A reporter for The New York Times wrote Monday he was surprised to find America’s recovery from the coronavirus pandemic appears to be unfolding faster than experts initially anticipated.
In “A Dose of Optimism, as the Pandemic Rages On,” science and health reporter Donald G. McNeil Jr. argued the coronavirus death toll in the U.S., standing at around 250,000, is far below the initial 2.2 million Americans initially projected to die by mid-October.
“Since January, when I began covering the pandemic, I have been a consistently gloomy Cassandra, reporting on the catastrophe that experts saw coming: that the virus would go pandemic, that Americans were likely to die in large numbers, the national lockdown would last well beyond Easter and even past summer. No miracle cure was on the horizon; the record for developing a vaccine was four years,” McNeil wrote. “Events have moved faster than I thought possible. I have become cautiously optimistic. Experts are saying, with genuine confidence, that the pandemic in the United States will be over far sooner than they expected, possibly by the middle of next year.”

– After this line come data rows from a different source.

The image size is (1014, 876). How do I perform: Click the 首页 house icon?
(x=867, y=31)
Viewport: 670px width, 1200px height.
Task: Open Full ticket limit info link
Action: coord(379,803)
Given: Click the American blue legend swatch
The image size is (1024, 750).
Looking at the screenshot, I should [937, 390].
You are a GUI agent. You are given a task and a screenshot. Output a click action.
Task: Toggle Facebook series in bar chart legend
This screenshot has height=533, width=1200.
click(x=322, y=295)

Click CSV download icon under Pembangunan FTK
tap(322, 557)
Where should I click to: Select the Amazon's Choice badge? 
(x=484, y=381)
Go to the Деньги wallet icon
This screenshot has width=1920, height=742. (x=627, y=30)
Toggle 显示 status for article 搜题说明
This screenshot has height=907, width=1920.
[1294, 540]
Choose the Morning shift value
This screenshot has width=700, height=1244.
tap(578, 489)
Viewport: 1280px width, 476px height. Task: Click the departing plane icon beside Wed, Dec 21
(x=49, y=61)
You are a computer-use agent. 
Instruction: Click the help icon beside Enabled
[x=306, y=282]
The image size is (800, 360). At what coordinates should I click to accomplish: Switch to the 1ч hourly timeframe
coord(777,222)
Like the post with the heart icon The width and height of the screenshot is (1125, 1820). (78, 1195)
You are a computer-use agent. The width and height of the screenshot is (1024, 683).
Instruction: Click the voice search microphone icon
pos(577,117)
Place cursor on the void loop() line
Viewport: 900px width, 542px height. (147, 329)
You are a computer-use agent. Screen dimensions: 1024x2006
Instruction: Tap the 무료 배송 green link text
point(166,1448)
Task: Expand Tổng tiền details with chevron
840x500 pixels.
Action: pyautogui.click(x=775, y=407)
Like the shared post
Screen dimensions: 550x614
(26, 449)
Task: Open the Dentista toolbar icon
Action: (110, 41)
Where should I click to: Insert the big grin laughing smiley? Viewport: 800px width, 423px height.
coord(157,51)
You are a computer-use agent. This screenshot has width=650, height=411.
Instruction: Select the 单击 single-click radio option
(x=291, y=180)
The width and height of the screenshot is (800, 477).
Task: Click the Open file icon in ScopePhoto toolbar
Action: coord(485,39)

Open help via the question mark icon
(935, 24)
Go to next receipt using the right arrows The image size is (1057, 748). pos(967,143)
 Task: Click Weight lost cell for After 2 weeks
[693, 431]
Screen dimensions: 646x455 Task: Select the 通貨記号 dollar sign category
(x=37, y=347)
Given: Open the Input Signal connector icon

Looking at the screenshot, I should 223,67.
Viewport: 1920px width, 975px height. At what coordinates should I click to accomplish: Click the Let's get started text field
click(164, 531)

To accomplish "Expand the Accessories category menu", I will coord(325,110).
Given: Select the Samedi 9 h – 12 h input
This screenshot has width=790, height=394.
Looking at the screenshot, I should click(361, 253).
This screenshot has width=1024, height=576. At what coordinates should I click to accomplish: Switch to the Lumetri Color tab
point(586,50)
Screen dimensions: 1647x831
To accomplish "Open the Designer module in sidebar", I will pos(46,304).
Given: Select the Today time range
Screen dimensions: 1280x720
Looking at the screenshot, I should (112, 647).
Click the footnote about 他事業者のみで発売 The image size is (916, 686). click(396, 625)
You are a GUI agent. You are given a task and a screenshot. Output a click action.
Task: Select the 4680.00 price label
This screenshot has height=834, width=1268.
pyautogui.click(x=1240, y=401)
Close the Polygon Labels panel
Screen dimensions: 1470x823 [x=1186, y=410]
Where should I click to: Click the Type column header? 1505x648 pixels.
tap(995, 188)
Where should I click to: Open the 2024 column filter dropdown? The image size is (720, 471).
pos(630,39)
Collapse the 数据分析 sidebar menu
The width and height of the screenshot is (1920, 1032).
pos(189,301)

Citing a March 16 White House press briefing on the virus, McNeil recalled President Trump and the White House Coronavirus Task Force presenting their “15 Days to Slow the Spread” recommendations. They showed a chart from London’s Imperial College, which used a “sinuous blue line” to demonstrate what Dr. Deborah Birx called a “the blue mountain of deaths.”
To avoid the pandemic from relapsing, he urged Americans to follow Fauci’s advice to “hunker down.”
He also wrote that vaccine skepticism must fade, and that Congress must act to make the vaccine available around the world, as well as helping Americans recover economically from the virus.